Ad aprile, l'Istat ha registrato una marcata diminuzione dell’occupazione, un maggiore calo delle persone in cerca di lavoro e una ulteriore, forte crescita dell’inattività. Gli occupati sono risultati 274.000 in meno (-1,2%): in particolare, le donne occupate sono diventate 143.000 in meno (-1,5%) e gli uomini 131.000 in meno (-1,0%). Il numero dei dipendenti è sceso di 205.000 (-1,1%) e di 69.000 quello degli indipendenti (-1,3%). Il calo ha riguardato tutte le classi d’età, portando il tasso di occupazione al 57,9% (-0,7%).

Le persone in cerca di lavoro sono diminuite di 484.000 (-23,9%), delle quali 305.000 sono donne (-30,6%) e 179.000 uomini (-17,4%,). Per cui, il tasso di disoccupazione è sceso al 6,3% (-1,7 punti) e, tra i giovani, al 20,3% (-6,2 punti).
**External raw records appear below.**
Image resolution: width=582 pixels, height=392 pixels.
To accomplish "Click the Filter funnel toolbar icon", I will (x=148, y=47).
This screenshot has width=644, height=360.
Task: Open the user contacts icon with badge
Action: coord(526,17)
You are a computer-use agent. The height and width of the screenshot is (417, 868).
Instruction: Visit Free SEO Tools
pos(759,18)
Generalizzata anche la crescita del numero di inattivi (+5,4%, pari a 746.000 unità), il cui tasso si è attesta al 38,1% (+2,0 punti).
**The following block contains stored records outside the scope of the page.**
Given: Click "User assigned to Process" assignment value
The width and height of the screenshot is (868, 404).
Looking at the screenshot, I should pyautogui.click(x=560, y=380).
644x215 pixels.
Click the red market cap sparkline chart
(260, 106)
Confrontando il trimestre febbraio-aprile 2020 con quello precedente (novembre 2019-gennaio 2020), l’occupazione risulta in evidente calo (-1,0%, pari a 226.000 unità) per entrambe le componenti di genere. Diminuiscono nel trimestre anche le persone in cerca di occupazione (-20,4% pari a 497.000), mentre aumentano gli inattivi tra i 15 e i 64 anni (+5,2% pari a 686.000 unità).
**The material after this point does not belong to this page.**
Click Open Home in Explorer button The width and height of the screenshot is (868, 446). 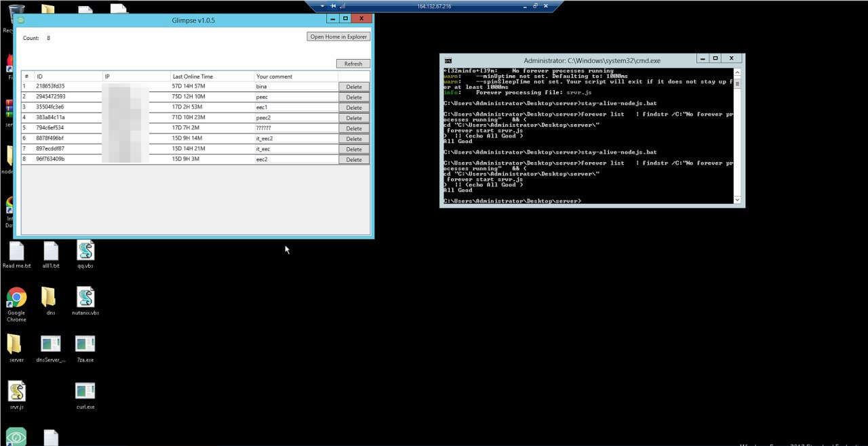[338, 37]
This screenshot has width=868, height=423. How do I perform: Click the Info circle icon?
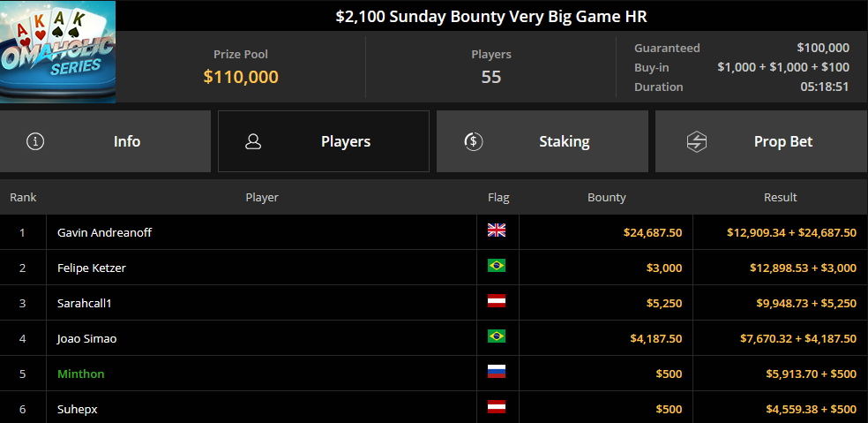(x=35, y=141)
Il netto calo congiunturale dell’occupazione determina una flessione rilevante anche rispetto al mese di aprile 2019 (-2,1% pari a 497.000 unità), verificata per entrambe le componenti di genere, per i dipendenti temporanei (-480.000), per gli autonomi (-192.000) e per tutte le classi d’età, con le uniche eccezioni degli over50 e dei dipendenti permanenti (+175.000). Il tasso di occupazione scende di 1,1 punti percentuali. Infine, anche le persone in cerca di lavoro calano in misura consistente nell’arco dei dodici mesi (-41,9%, pari a 1,112 milioni), mentre aumentano gli inattivi tra i 15 e i 64 anni (+11,1%, pari a 1,462 milioni).